## Document passage:
— begin —
This week an old friend asked if I’ve been thinking about how we’ll look back at this period in 5-10 years. I laughed at him.

No, I am not. But if you’re finding yourself in a position to proactively reflect, I hope you’re also spending some of that time keeping a record of what you see right now.

After Hurricane Harvey hit my hometown a few years ago, it sparked a lot of discussions in my circles about global warming. A friend of ours happens to be a professor of oceanography (otherwise known as “a climate change expert”) and he said the most useful pieces of data on an event like that are first-hand accounts. Like within 24 hours, before your memory starts reconstructing what happened and rounding out the edges.

Our memories are notoriously fallible. The act of starting to remember something changes the memory. And we start filling in the blanks with how we (think we) felt, instead of what actually happened.

After I had my daughter, I created a folder in Evernote called, “In Case You Forget.” I wrote a chronicle of all the small details I knew I’d (purposely) forget in order to do what all parents do: tell the story you want your kids to know, instead of the true one.
— end —
## Recorded data:
— begin —
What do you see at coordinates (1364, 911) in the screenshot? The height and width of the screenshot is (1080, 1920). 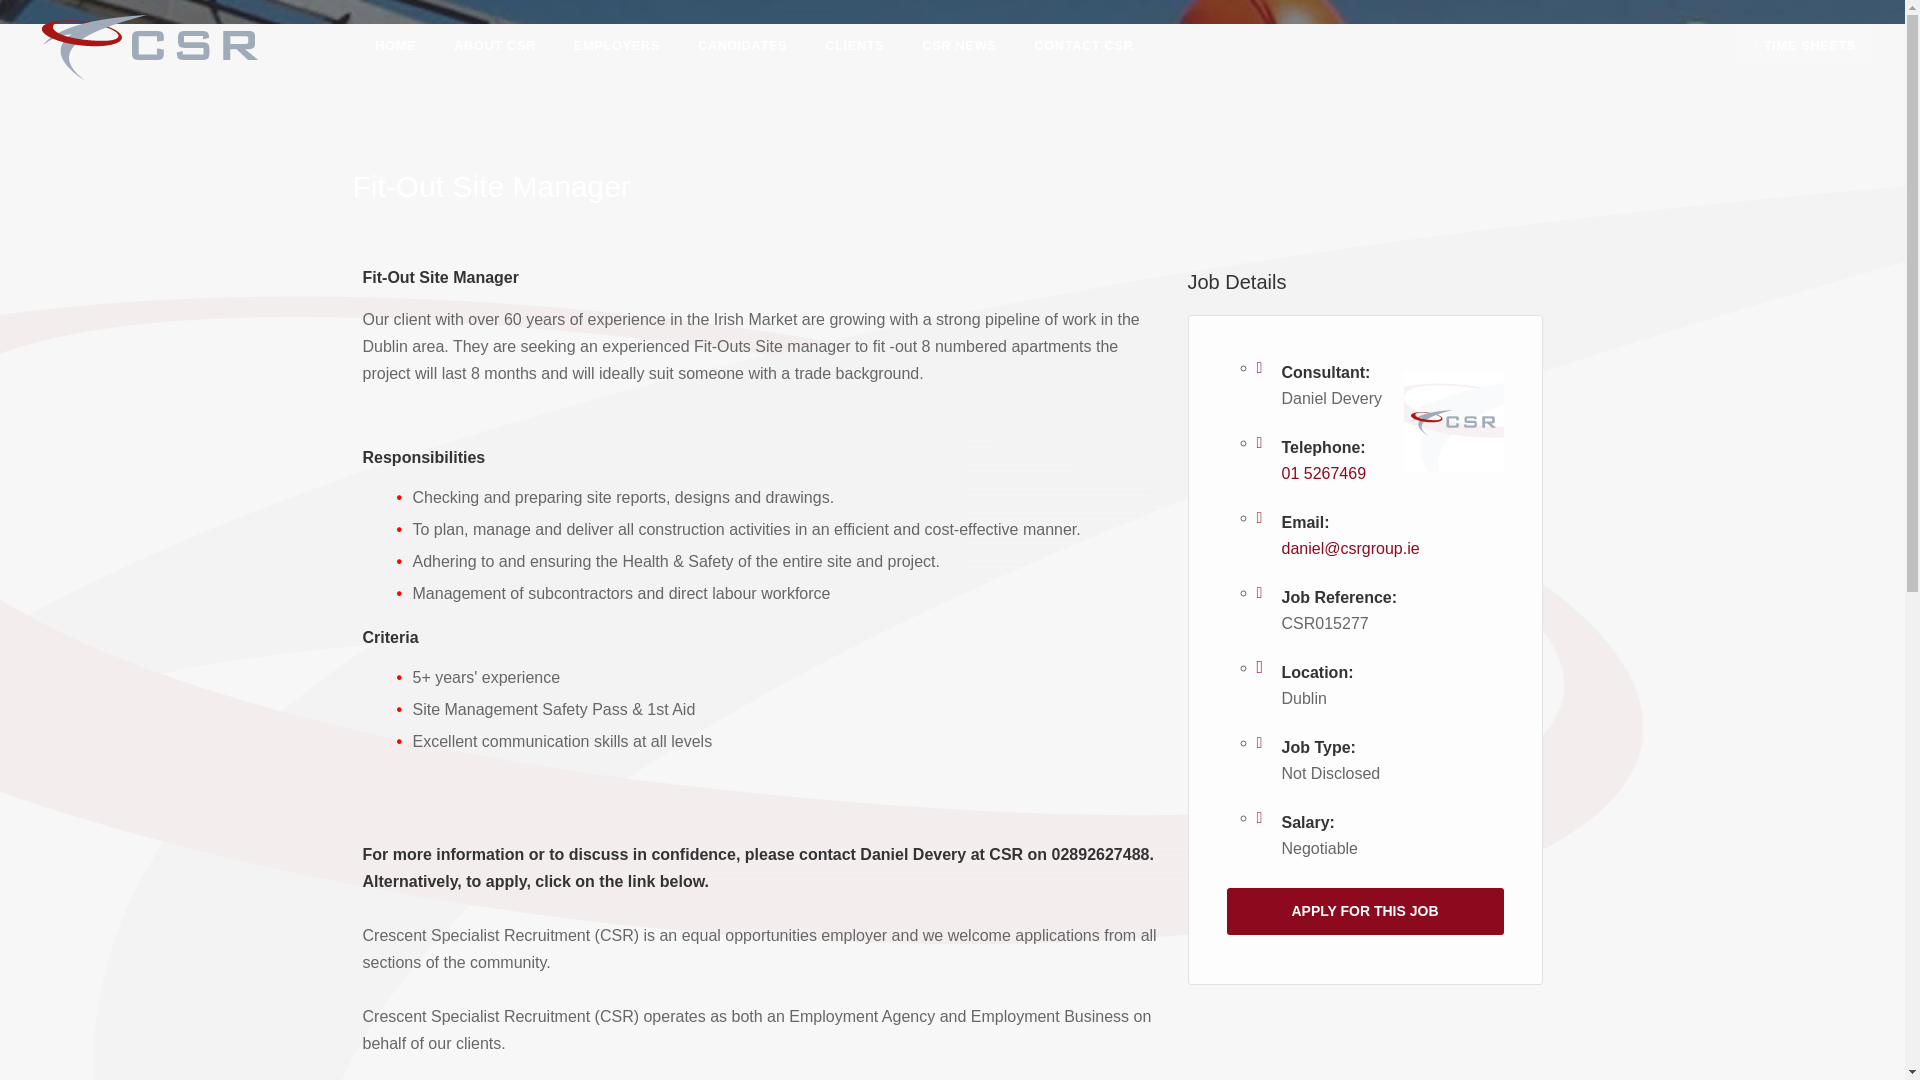 I see `APPLY FOR THIS JOB` at bounding box center [1364, 911].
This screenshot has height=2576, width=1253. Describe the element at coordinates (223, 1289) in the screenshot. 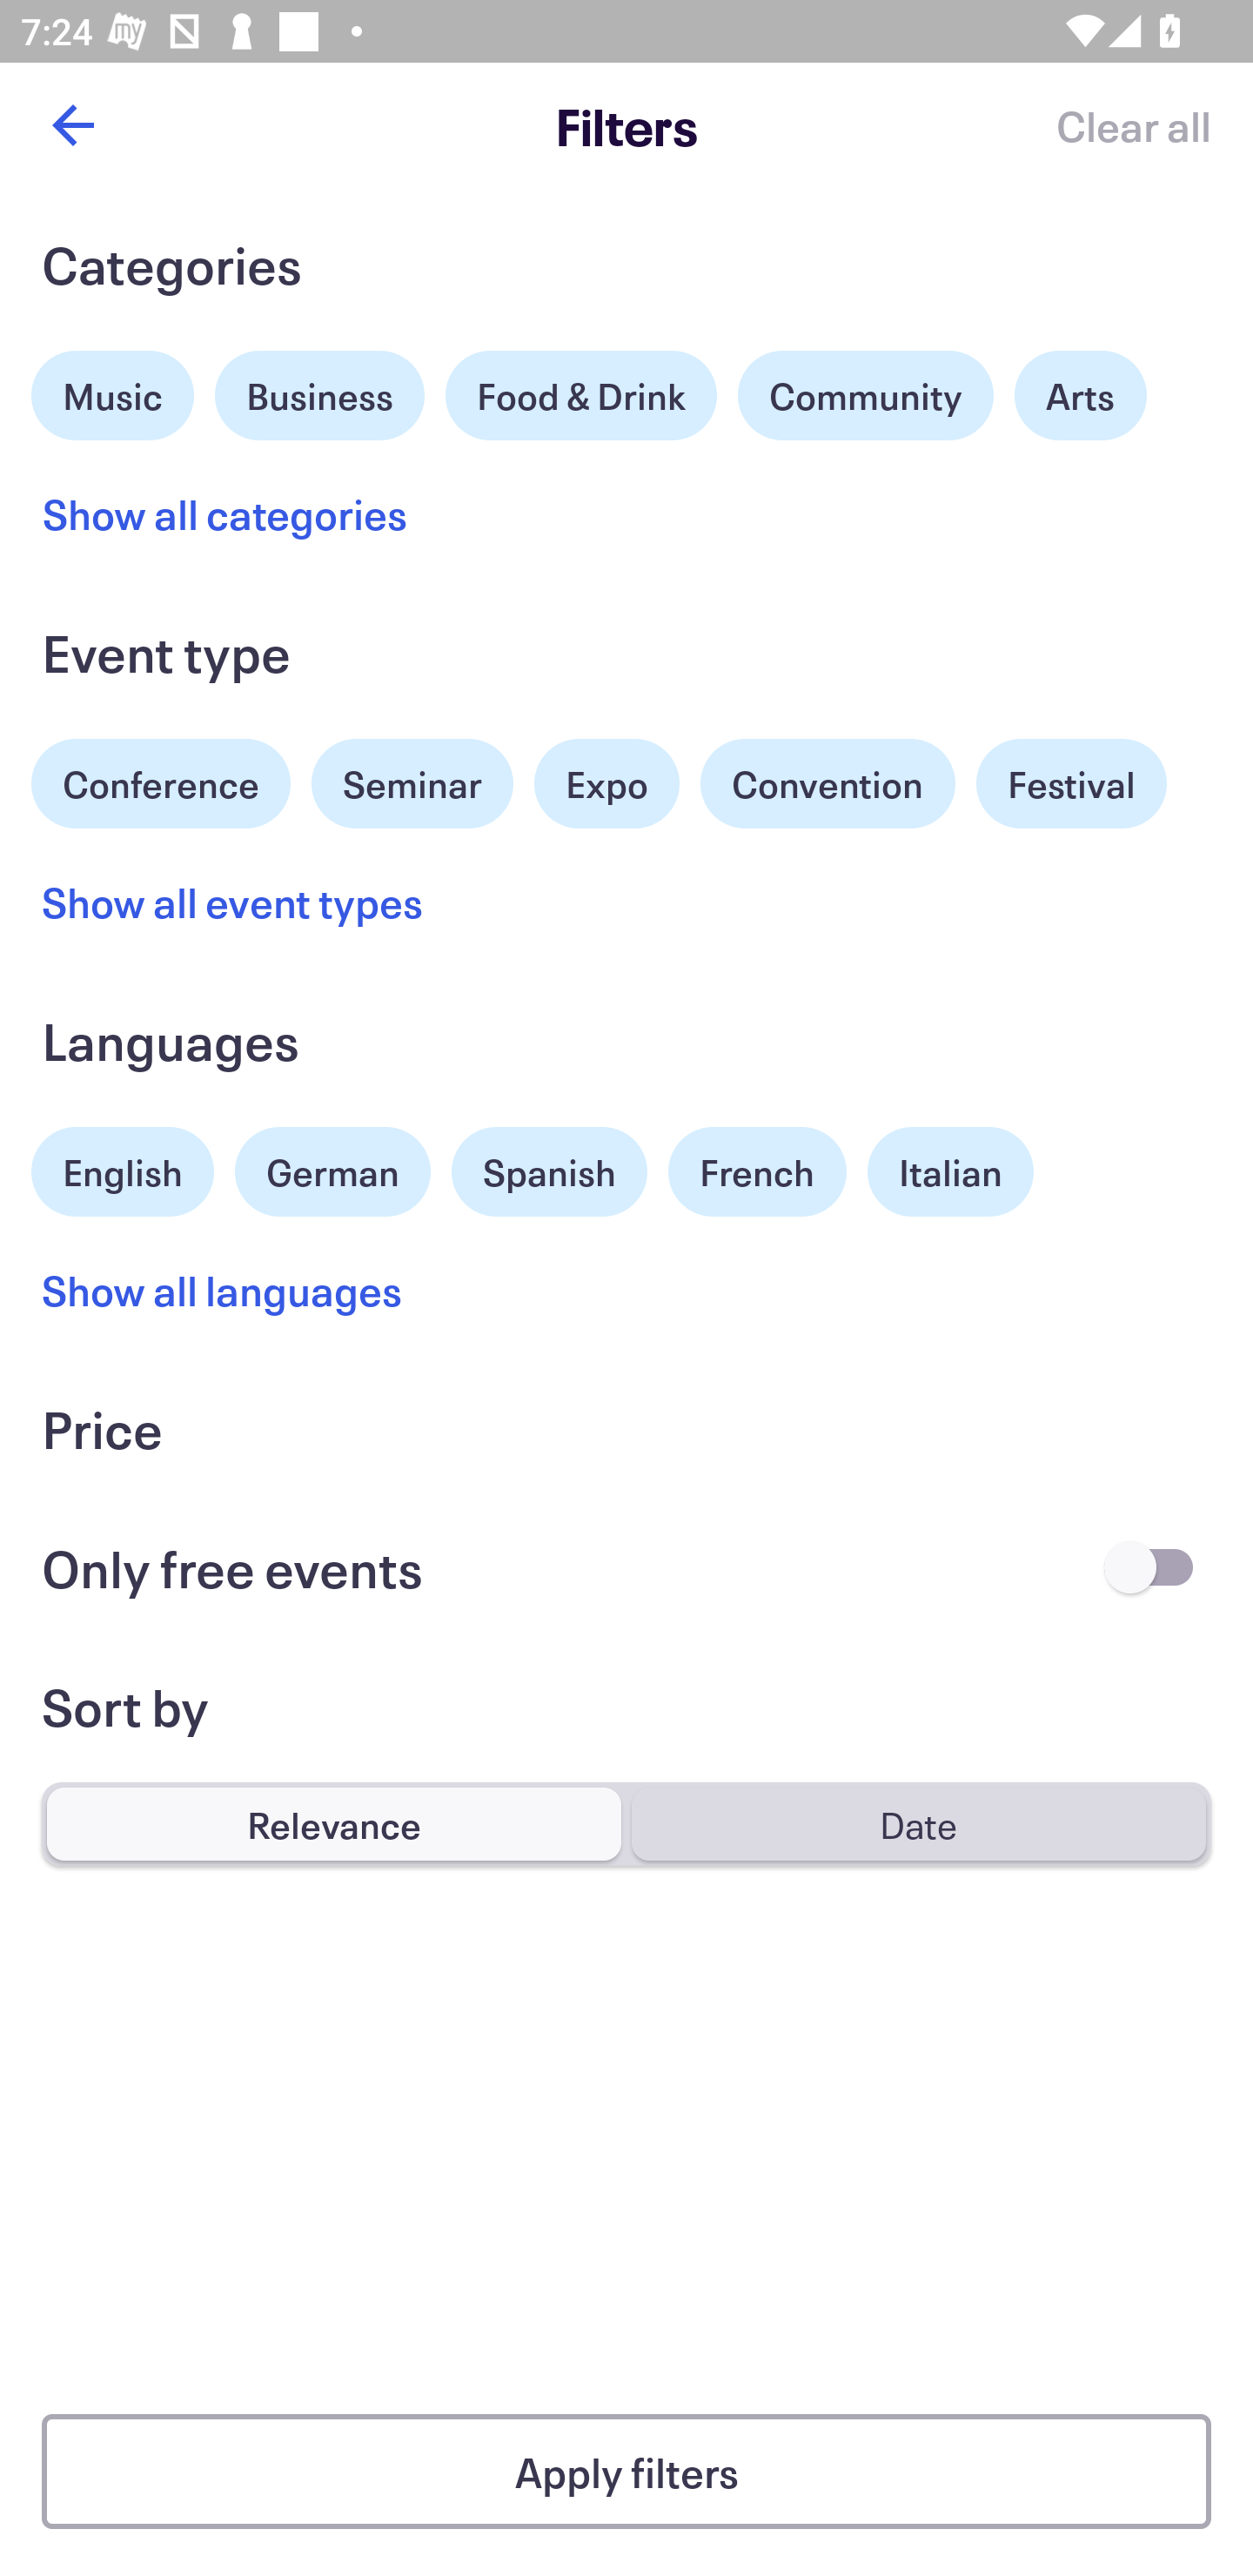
— end —
## Short task:
Extend the essay above about recording first-hand details before memory reshapes them, starting right after its last sentence.

## Task response:
The truth doesn’t have to be bad to be true. It’s just that our memories tend to operate in feelings instead of facts, so we either block out the pain and whitewash our experience or exacerbate it to the point where it hurts to look at.

Which is why a record is so important.

That way you’re not so reliant on your faulty memories, but instead, you have a long list of things that happened. How much do you wish you could read a page out of the diary of a woman from 1918 Philly right now? Don’t you want to know what she bought in the store? Were there even stores to go to? The department store had literally just been invented. Was milk being delivered in glass containers to her door? How’d she wash her clothes? Did she shower every day? Did her parents live with her? Did she live with them? How did she write letters? With a pen? Did she use oil lamps? If she got a cut, did she use a bandaid? Was plastic a thing yet? What books was she reading? What kind of shoes did she wear? Was she worried about gaining weight? How’d she curl her hair? If she wasn’t going outside, what did she wear? What was life like WITHOUT athleisure? What were people gossiping about!!!

I’m a hypocrite here by the way. I’ve tried to get a record going, even just an email to my daughter about everything that has happened with her each day and I’ve failed each time. Getting to my computer is struggle enough, but then trying to remember – COGENTLY – what happened just an hour before…hell if I know. My brain is gone. Kaput.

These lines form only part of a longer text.